| So at the risk of sounding incredibly apathetic toward something that I'm sure is probably a massive headache for some people somewhere... I'm a millennial and I've been told probably hundreds of times by this point in my life that my data has been breached. Not a single one of those times was there a) anything truly actionable for me to do about it[0] or b) a single negative impact to my actual life. In anyway. At all. People were talking about the Equifax breach a decade ago like identity theft was going to become an absolutely routine part of daily life for +90% of people. That didn't happen, at least not for me. My point is: I understand that this is a topic that nerd communities like HN are well-aligned on—data collection bad, data breach bad, I get it. But does it actually matter? Every single one of us have had our data harvested by tech giants every second of every day for absolutely decades and neither I nor a single person I know in real life have ever had any negative consequences, either because of the collection itself or from the inevitable and seemingly continuous breaching of that data. Every single website, from the random indie shoe website I purchased from one time to multiple health insurance companies, have breached my data, over the span of decades, and from all appearances it has had absolutely zero effect that I can actually point to in real actual life. So I'm becoming a bit of a skeptic on this item of quasi-religious dogma that y'all all seem to recite the same position on. Does the emperor perhaps have no clothes? Do we all just fear "data breaches" because we've been told to fear them by people who sounded smarter than us? I need y'all to hit me with some scary anecdata about what happened to your hairdresser's cousin's ex-husband's dog—anecdata with no citation that I obviously can't even verify isn't hallucinated by a GPT, but should clearly accept as valid because "ooooh data breach bad"—because without that the propaganda patina on my brain is wearing a little thin. [0] (I use a password manager to guarantee that I'm not sharing passwords between logins, so really the only thing I could do in response to a data breach disclosure is rotate the password on the breached account. But that only matters if they were storing my password in plaintext right? I certainly can't do anything about my data being out there, and it's too late for closing that account out to prevent anything.) |
This already makes your digital hygiene better than at least 70% of the population if not more. I don't have the link off the top of my head but I vaguely recall some survey or article put out by bitwarden that nearly 70% of folks re-use the same password for everything.
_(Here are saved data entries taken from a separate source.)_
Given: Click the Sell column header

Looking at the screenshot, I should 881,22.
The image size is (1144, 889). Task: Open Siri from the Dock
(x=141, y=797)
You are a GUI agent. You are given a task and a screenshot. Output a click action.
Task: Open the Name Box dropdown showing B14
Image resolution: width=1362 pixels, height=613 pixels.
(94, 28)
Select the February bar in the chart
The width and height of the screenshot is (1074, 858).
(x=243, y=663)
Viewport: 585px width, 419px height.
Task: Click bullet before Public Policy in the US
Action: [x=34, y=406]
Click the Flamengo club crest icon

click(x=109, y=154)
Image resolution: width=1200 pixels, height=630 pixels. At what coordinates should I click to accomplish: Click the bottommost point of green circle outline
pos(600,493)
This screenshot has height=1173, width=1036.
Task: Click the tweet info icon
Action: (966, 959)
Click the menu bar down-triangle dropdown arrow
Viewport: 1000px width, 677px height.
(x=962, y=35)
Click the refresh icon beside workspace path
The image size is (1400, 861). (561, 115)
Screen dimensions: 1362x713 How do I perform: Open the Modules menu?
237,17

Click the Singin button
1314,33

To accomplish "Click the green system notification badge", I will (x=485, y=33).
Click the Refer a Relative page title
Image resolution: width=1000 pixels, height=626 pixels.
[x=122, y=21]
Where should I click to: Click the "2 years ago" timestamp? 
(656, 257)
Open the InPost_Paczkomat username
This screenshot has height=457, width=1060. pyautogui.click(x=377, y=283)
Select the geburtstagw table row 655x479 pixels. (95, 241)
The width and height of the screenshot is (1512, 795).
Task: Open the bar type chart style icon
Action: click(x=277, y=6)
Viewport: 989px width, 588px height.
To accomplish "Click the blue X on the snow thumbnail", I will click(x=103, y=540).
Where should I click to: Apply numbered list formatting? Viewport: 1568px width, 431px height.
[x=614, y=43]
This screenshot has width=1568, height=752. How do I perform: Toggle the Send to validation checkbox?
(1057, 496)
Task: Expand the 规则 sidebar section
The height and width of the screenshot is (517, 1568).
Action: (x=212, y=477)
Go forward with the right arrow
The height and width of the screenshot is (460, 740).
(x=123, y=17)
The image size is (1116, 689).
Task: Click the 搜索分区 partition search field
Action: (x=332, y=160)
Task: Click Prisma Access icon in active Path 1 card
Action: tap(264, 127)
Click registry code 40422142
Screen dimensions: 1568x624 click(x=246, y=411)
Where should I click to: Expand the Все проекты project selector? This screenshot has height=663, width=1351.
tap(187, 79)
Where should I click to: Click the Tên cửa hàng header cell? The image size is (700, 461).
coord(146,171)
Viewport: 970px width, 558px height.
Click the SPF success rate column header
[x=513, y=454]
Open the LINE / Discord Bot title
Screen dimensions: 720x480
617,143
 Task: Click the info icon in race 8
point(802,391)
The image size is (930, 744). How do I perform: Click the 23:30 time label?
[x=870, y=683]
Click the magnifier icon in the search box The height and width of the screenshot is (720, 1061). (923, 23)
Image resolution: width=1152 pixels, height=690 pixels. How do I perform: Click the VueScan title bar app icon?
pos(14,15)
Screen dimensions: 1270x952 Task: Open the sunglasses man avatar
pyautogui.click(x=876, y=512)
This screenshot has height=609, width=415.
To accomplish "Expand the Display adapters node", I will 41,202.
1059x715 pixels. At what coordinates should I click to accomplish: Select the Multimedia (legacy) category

A surprising number of those little services do store passwords in plain text, and that's where the risk comes from. So you're right, you and anyone else remotely tech savvy that is smart enough to not re-use passwords is unlikely to face any real hardship over a data breach, but the rest of the population that puts in the same email and re-uses "password123" across every service gets into trouble.
As for anecdata about the hairdresser's cousin - my wife, before I met her, had nearly all of main online services compromised from a plain text password data breach because she also re-used the same email & pass everywhere. Netflix, spotify, her email, and amazon account all taken over and did have fraudulent purchases as a result. Now she has 2FA on everything and uses a password manager :) So I don't doubt that there are real people that suffer financial consequences from data breaches due to poor password hygiene.
Even knowing all of that though, I'd still put phishing as a much bigger threat than most data breaches.